I am having a hard time understanding which factors should be taken into account and which ones should not be taken into account when calculating probability.

I have the following situation:

Last night I played FIFA12 on xbox live against an unknown opponent. He challenged me to a rematch after the match was over.

I would like to calculate the chance I would have had of winning if I would have said "yes" to the rematch.
However, upon trying to calculate the chance (using Bayes' theory for example), I quickly gathered countless factors such as:

• previous personal win/loss ratio
• the fact he first scored a goal in the first 10 minutes of the first half
• the fact I scored two goals the last 20 minutes of the second half
• his predictability
• my predictability
• my fatigue at that hour; mentally as well as phyiscally
• the knowledge the opponent has about my strategy after having played a match with me
• how tired my opponent is
• the opponent's fatigue; mentally as well as physically
• if he is a night person or not

I keep thinking of factors such as these and I am not sure which ones would be valid factors for probability calculation. I am getting lost.

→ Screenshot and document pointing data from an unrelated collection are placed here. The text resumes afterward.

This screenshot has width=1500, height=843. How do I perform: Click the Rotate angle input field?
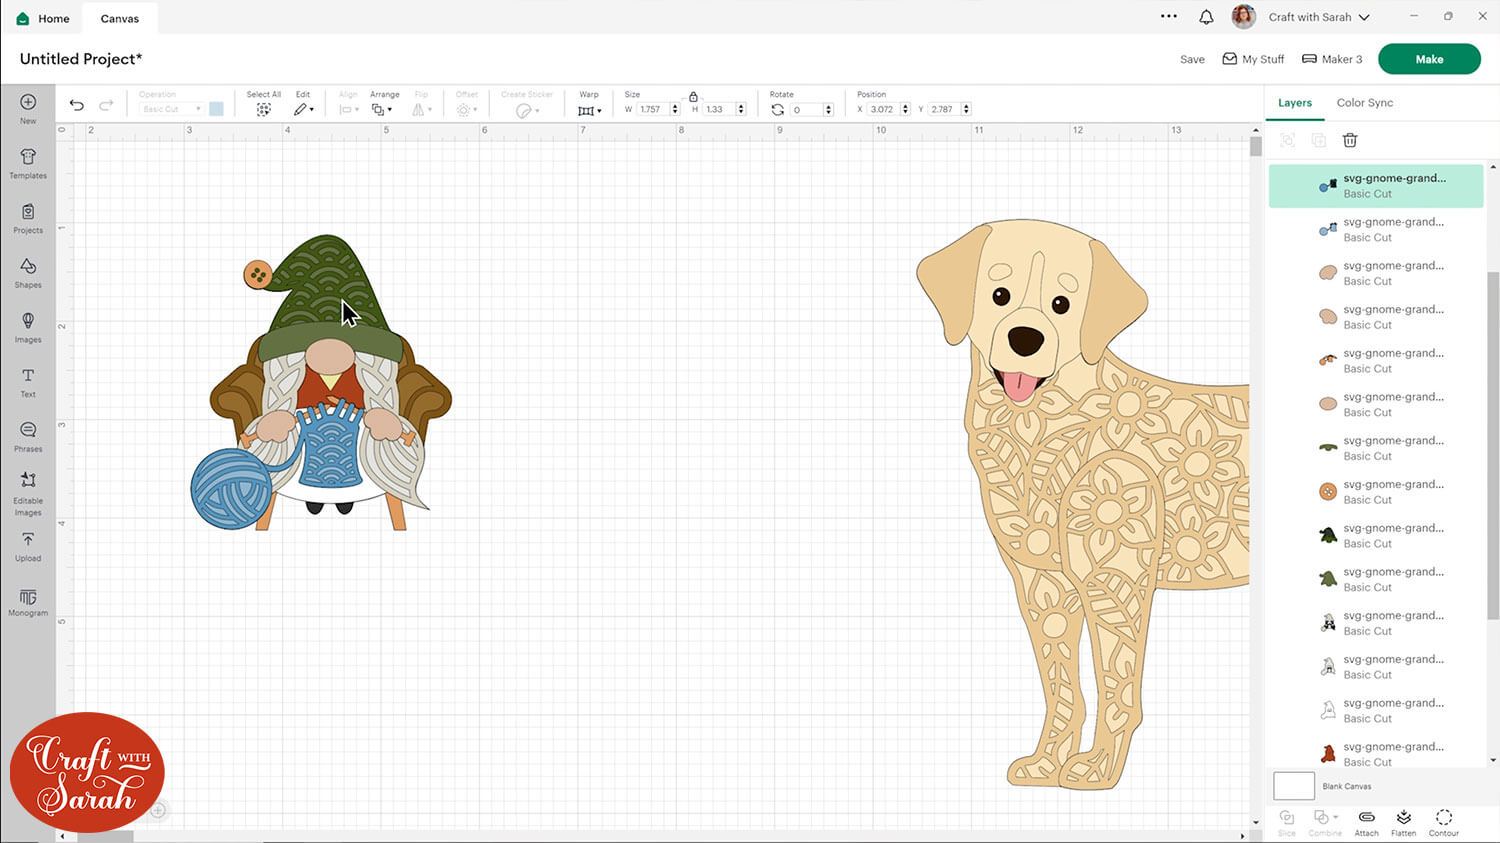[x=805, y=110]
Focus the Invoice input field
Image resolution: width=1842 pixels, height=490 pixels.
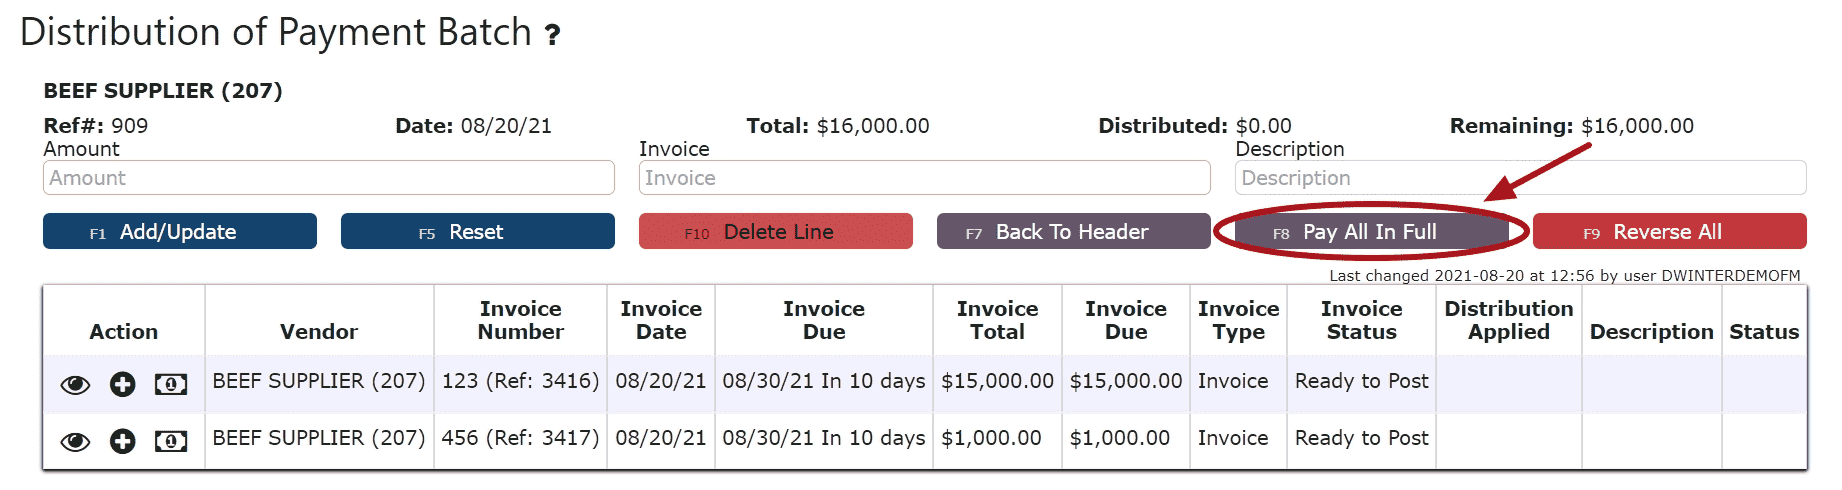point(925,178)
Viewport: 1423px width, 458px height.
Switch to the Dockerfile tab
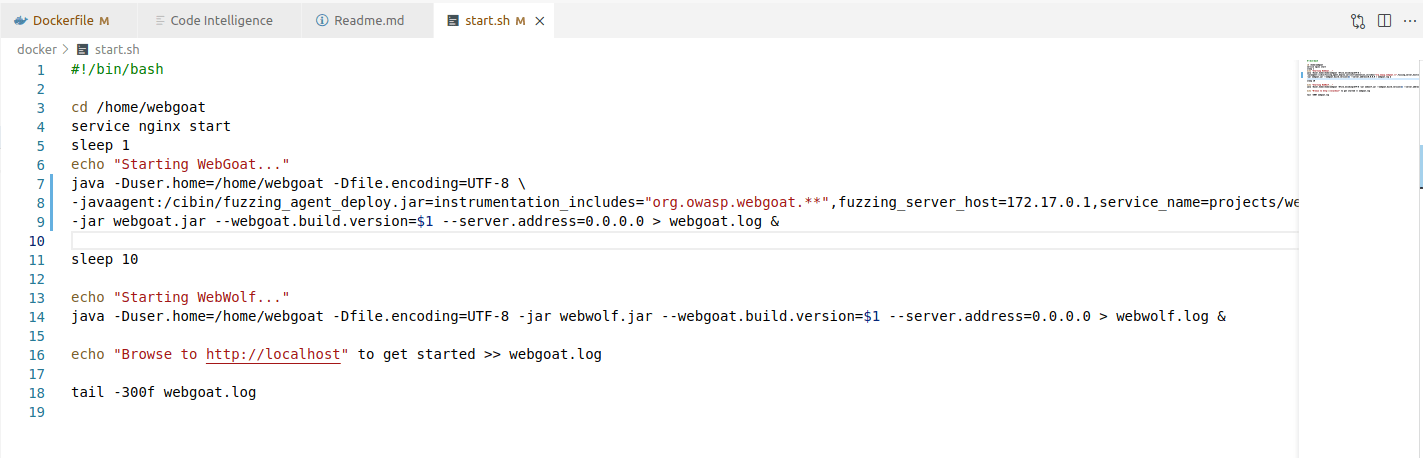click(x=63, y=20)
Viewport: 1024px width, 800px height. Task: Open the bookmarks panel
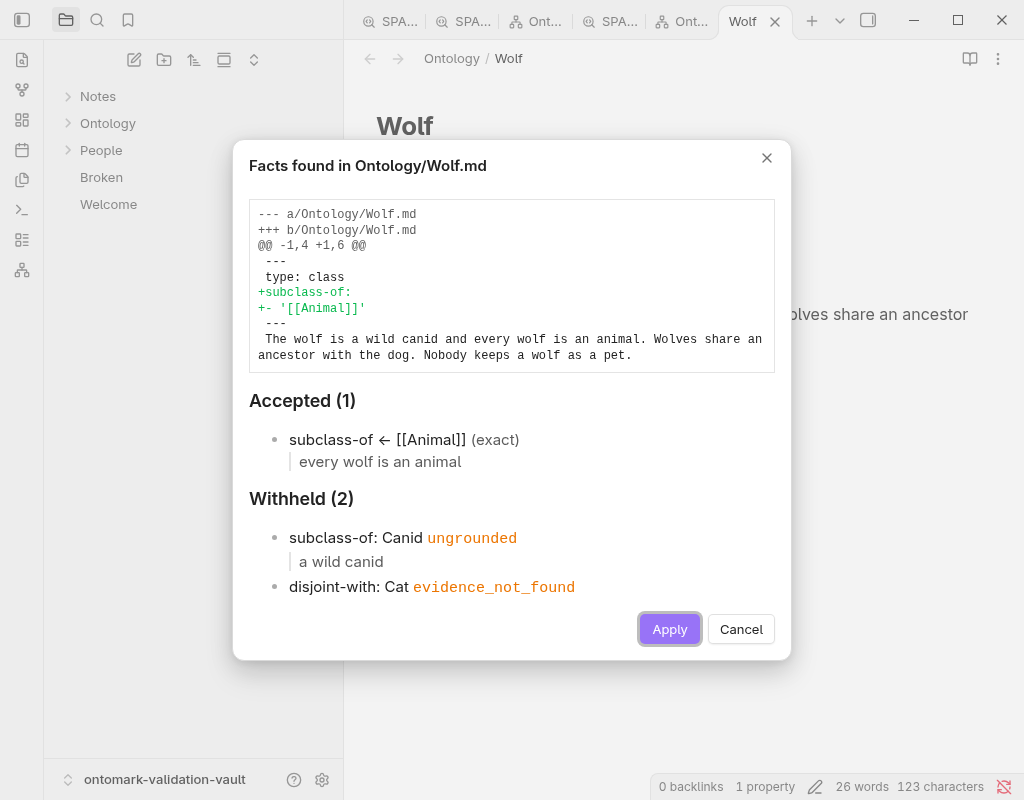[x=128, y=20]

Does anyone have an idea on this?

Thank you

2. Feb 27, 2014

### MarneMath

In the real world, we often have an extreme long list of variables that may effect an outcome. There are many methods on how to construct probability models and thus make a prediction on an outcome. The only way you are going to make a good model is if you test it repeatedly against the data you aggregate.

Once you make a model, how you constructed it, will often dictate how you can test if a variable contributed a significant amount of information or not. For example, if you choose to make a multivariate linear regression, you could use partial F test or additional sum of squares.

As a side note, I would definitely not recommend you make a Bayesian model using your current knowledge of Bayesian statistics. Bayesian models need a prior probability and finding such distribution for a parameter is will work for your model is non-trivial.

If you want to try something, you could go for a simple model and see how often you tend to win a rematch regardless of an opponent.